Impact of the CYP2D6 Ultrarapid Metabolizer Genotype on Mirtazapine Pharmacokinetics and Adverse Events in Healthy Volunteers

Abstract

In vitro studies showed that biotransformation of the antidepressant drug mirtazapine is mediated by cytochrome P-450 enzymes CYP1A2, CYP2D6, and CYP3A4 with CYP2D6 contributing about 35% to total mirtazapine biotransformation. We hypothesized that ultrarapid metabolizers (defined as carriers of the CYP2D6 gene duplication plus another functional allele) have a risk for therapeutic failure due to too low tissue concentrations. Ten healthy male volunteers carrying 1 CYP2D6 duplication allele and 1 wild-type allele, 12 carriers of 2 CYP2D6 wild-type alleles and 3 carriers of 2 functionally inactive alleles received a single dose of 45 mg racemic mirtazapine and plasma concentrations were measured from 0 to 58 hours. Median total clearance of racemic mirtazapine (Cl/F) was 20.1, 39.7, and 49.8 L/h in carriers of 0, 2, and 3 active genes of CYP2D6 (P = 0.002, trend test) and the median maximum plasma concentrations were 129, 159, and 76 μg/L in these 3 groups.
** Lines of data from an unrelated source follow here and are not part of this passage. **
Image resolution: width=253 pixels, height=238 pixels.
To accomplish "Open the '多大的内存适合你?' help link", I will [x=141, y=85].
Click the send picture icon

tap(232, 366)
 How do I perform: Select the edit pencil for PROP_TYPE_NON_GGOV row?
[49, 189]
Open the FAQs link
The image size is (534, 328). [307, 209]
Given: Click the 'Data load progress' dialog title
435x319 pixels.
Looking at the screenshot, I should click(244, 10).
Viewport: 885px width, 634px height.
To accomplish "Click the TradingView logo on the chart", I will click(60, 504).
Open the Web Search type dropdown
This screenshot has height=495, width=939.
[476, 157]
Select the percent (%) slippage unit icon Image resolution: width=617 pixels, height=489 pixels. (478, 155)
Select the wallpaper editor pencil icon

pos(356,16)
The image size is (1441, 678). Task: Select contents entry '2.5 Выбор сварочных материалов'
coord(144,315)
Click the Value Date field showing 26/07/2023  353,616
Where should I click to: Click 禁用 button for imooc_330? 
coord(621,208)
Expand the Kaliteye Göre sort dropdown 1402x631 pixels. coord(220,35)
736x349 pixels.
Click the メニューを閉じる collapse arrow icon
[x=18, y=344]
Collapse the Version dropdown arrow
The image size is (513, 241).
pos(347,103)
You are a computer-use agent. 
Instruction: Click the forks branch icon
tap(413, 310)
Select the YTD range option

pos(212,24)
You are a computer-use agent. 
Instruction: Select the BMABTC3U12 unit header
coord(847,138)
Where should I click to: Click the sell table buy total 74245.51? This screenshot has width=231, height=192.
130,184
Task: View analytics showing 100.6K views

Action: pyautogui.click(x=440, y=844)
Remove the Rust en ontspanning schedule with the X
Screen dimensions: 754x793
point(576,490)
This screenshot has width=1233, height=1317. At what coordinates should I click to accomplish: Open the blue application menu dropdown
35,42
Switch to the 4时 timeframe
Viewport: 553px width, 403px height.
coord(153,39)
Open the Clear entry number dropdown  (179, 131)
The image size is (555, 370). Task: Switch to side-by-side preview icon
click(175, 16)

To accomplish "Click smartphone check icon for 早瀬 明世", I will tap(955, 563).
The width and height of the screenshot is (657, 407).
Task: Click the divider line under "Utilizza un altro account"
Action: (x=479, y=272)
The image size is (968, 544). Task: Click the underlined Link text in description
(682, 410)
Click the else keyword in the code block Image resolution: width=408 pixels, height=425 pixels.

The effects on maximal blood concentrations may indicate a contribution of CYP2D6 on mirtazapine first-pass metabolism. A trend with lower concentrations in the high-activity CYP2D6 genotypes was also seen for the active metabolite desmethylmirtazapine, but without any significance. Mirtazapine concentrations showed a significant correlation with diastolic and systolic blood pressure (P = 0.05) and the correlation was even stronger when taking total mirtazapine (mirtazapine plus desmethylmirtazapine, P = 0.03), but neither blood pressure nor heart rate effects were correlated with CYP2D6 genotype. Consistent with the in vitro data, the genetically polymorphic enzyme CYP2D6 contributed to about 25% of total clearance in carriers of only one active allele and up to 55% in the genetically defined ultrarapid metabolizers. But the effect of the CYP2D6 gene duplication was lower than expected and high CYP2D6 activity may only explain a very small fraction of the cases with therapeutic failure in treatment with mirtazapine.